April 27, 2018 at 04:49 PM
4 minute read
The hype cycle surrounding legal artificial intelligence is real.
Just ask Patrick DiDomenico, chief knowledge officer at Ogletree, Deakins, Nash, Smoak & Stewart, a labor and employment-focused Am Law 100 firm.
“There are a lot of companies that promise a lot of stuff,” DiDomenico said. “There is a lot of hype out there around many of these AI products.”
That's the reaction DiDomenico remembers having when he read an article about a product called LegalMation that drafts responses to employment suits by simply dragging a PDF of a complaint into the program. After he read about the product, he said, “It went off my radar.”
There's a lot to read, said DiDomenico, who spoke last year with sibling publication Legaltech News about Ogletree Deakins' adoption of Casetext, another legal AI platform. Ogletree Deakins' relationship with LegalMation began when the firm's chief information officer forwarded DiDomenico a pitch from the company, which makes the response-drafting tool.
DiDomenico set up a meeting. Even then, he said he was skeptical. But after a demo, DiDomenico came around. This week Ogletree Deakins became the first law firm to publicly announce a license with LegalMation. The company was co-founded in California by Thomas Suh and Big Law ex-pat James Lee, who also co-founded the litigation boutique LTL Attorneys.
Earlier this month, LegalMation announced its first public law department client: retail giant Walmart Inc., the world's largest company by revenue.
What else turned DiDomenico's doubts into belief?
“For the end user, the lawyer or paralegal doing it on behalf of the lawyer, it's dead simple,” he said. “It couldn't be easier. You drag and drop the complaint and two minutes later you have the result. And the results are very good.”
That is good news for Lee and Suh.
The high-powered attorney duo has made a big bet on LegalMation's success. They recently stepped away from management roles at their firm, which launched in 2003 as a spinoff from Quinn Emanuel Urquhart & Sullivan. The pair are pursuing LegalMation full time, Suh said in an interview. Suh had been LTL Attorneys' managing partner until last fall.
LegalMation's tool currently drafts responses and initial discovery requests for employment and slip-and-fall suits filed in California. They said the tool can reduce the time that takes by 80 percent. By this fall, the product should cover those cases in all 50 states.
Many legal tech companies focus sales on in-house departments, figuring what might be called billable hour protectionism will make law firms wary when it comes to adopting efficiency-focused tools.
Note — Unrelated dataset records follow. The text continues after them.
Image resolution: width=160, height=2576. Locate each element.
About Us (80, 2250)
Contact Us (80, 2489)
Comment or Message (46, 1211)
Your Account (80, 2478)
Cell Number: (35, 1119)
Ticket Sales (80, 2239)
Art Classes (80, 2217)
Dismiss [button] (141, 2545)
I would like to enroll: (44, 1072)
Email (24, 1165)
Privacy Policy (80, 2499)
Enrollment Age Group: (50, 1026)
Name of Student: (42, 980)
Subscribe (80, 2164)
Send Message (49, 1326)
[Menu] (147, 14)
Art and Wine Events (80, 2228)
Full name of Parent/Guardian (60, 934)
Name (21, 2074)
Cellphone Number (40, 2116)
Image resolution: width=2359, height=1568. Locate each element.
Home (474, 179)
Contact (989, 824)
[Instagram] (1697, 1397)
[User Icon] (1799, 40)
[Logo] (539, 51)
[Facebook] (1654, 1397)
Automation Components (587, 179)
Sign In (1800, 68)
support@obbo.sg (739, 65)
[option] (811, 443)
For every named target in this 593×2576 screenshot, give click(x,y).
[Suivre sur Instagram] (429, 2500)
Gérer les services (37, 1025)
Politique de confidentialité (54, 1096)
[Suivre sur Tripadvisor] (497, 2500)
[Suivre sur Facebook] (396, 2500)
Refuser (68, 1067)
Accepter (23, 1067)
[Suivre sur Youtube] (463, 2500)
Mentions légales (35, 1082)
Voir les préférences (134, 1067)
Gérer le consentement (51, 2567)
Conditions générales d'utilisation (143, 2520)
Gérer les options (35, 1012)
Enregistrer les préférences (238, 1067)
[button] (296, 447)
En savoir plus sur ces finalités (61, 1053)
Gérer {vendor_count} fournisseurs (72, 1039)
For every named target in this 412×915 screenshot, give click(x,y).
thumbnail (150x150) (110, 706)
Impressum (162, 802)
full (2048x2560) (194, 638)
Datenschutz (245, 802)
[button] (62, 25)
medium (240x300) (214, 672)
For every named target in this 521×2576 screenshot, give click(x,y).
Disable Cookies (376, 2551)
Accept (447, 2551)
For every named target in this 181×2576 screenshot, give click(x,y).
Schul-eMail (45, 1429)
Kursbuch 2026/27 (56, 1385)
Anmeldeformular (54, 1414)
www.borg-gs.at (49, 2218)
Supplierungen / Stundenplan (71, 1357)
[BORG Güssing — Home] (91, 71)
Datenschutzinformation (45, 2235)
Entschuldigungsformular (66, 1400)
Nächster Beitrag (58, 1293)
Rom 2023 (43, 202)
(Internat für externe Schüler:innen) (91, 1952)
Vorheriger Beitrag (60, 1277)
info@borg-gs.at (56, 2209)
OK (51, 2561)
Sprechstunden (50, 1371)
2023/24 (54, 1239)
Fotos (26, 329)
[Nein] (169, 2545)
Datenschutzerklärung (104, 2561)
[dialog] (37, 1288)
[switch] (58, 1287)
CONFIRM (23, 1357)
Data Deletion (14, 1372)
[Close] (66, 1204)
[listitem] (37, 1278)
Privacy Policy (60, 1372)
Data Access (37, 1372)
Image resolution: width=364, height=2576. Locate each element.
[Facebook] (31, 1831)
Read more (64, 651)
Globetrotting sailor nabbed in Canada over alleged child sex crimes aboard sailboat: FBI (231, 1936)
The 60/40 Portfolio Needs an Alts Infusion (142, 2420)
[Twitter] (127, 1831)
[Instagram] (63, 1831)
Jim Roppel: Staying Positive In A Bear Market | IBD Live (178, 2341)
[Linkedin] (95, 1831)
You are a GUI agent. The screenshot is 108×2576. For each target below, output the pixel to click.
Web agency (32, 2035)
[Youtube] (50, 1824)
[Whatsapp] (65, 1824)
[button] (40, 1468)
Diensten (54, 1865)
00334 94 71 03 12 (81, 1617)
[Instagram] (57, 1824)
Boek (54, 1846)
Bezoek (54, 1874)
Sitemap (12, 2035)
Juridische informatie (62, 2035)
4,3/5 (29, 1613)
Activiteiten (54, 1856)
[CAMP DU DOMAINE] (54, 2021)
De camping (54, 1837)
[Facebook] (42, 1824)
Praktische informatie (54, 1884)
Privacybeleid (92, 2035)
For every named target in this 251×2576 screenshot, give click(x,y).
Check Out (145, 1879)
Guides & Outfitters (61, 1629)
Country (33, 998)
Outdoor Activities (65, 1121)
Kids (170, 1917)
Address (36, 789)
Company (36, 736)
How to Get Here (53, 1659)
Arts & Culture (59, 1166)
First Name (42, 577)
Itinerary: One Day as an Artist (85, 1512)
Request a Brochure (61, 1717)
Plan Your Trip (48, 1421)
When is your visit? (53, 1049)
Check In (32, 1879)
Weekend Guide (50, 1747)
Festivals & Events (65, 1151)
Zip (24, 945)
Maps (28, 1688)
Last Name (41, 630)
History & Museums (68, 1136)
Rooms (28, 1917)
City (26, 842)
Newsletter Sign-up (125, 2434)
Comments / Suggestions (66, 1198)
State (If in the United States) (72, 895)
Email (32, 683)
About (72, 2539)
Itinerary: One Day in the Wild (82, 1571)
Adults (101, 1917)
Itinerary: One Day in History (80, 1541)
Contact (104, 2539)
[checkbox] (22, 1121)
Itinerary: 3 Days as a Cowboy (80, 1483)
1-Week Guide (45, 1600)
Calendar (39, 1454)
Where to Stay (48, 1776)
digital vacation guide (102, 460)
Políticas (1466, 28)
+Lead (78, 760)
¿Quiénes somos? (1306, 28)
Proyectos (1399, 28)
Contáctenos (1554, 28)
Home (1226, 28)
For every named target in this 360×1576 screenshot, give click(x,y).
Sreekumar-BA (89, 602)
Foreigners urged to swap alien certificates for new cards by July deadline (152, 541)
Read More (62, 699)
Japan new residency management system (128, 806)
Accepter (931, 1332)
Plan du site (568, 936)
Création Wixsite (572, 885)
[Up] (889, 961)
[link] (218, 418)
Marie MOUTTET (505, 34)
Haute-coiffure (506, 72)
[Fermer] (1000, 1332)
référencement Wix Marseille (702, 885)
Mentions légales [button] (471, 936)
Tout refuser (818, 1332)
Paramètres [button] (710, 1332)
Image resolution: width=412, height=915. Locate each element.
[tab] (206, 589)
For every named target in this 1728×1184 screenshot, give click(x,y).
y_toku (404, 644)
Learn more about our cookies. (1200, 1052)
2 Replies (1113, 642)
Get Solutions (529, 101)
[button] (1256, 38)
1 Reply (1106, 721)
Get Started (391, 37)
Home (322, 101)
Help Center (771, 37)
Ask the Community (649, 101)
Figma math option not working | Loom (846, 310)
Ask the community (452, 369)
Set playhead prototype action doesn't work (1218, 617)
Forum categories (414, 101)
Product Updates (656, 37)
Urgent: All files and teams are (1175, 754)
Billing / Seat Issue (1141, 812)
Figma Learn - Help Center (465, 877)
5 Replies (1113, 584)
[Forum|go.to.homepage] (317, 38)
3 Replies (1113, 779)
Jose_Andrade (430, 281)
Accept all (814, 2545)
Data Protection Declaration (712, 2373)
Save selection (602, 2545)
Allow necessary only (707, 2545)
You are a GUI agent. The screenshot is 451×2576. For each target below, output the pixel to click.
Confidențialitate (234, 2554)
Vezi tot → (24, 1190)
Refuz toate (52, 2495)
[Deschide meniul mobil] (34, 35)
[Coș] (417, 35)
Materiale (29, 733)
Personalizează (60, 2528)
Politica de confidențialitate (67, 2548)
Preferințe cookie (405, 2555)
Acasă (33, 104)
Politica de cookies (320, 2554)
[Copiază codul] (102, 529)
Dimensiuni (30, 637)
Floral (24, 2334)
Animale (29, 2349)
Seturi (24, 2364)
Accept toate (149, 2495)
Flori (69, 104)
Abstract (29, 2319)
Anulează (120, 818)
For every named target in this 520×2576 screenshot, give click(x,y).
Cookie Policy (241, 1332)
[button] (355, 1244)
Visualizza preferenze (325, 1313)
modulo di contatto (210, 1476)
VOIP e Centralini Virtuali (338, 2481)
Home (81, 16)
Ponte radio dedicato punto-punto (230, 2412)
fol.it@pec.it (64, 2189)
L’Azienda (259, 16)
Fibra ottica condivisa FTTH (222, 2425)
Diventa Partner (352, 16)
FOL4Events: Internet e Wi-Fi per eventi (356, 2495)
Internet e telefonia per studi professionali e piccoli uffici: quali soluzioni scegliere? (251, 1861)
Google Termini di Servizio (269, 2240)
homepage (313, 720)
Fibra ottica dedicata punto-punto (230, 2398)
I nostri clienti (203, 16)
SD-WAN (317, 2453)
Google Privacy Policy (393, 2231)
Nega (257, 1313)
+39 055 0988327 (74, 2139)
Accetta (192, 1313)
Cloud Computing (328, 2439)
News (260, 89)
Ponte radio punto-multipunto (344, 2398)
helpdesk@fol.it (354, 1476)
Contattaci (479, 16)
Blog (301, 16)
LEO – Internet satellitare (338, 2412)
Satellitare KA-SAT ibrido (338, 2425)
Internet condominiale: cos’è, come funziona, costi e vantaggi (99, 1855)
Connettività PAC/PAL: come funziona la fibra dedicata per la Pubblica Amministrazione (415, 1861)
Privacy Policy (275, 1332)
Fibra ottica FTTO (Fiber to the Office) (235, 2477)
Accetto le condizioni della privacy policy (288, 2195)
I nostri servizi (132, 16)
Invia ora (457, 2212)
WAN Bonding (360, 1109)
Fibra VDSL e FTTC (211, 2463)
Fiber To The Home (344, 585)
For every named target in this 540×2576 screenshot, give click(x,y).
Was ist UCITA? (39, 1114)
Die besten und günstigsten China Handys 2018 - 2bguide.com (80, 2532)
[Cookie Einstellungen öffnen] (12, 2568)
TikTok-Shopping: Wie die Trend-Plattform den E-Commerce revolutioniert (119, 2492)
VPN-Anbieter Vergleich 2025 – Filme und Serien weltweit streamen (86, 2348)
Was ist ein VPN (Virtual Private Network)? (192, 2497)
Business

Lee said the “immediate reaction” he gets from some partners is a realization that associates will be losing billable hours if they use his company's product. But DiDomenico's reaction was much different. He said lawyers have a responsibility to complete legal work in an efficient manner, and that means adopting tools such as LegalMation.
“Our duty is not to bill our clients. It's to provide value and quality work product,” said DiDomenico, a vocal advocate for embracing legal tech. “If there are ways and tools to improve those things—the quality, consistency and efficiency of how we deliver those services to our clients—it is our responsibility to do that.”
Lee said that LegalMation is currently working with 10 Am Law 100 firms that are testing or piloting the product. He said his vision is to create products that automate drafting documents at every stage in litigation.
“Make no mistake about it,” Lee said, “at every stage of litigation there is volume process work that could be automated.”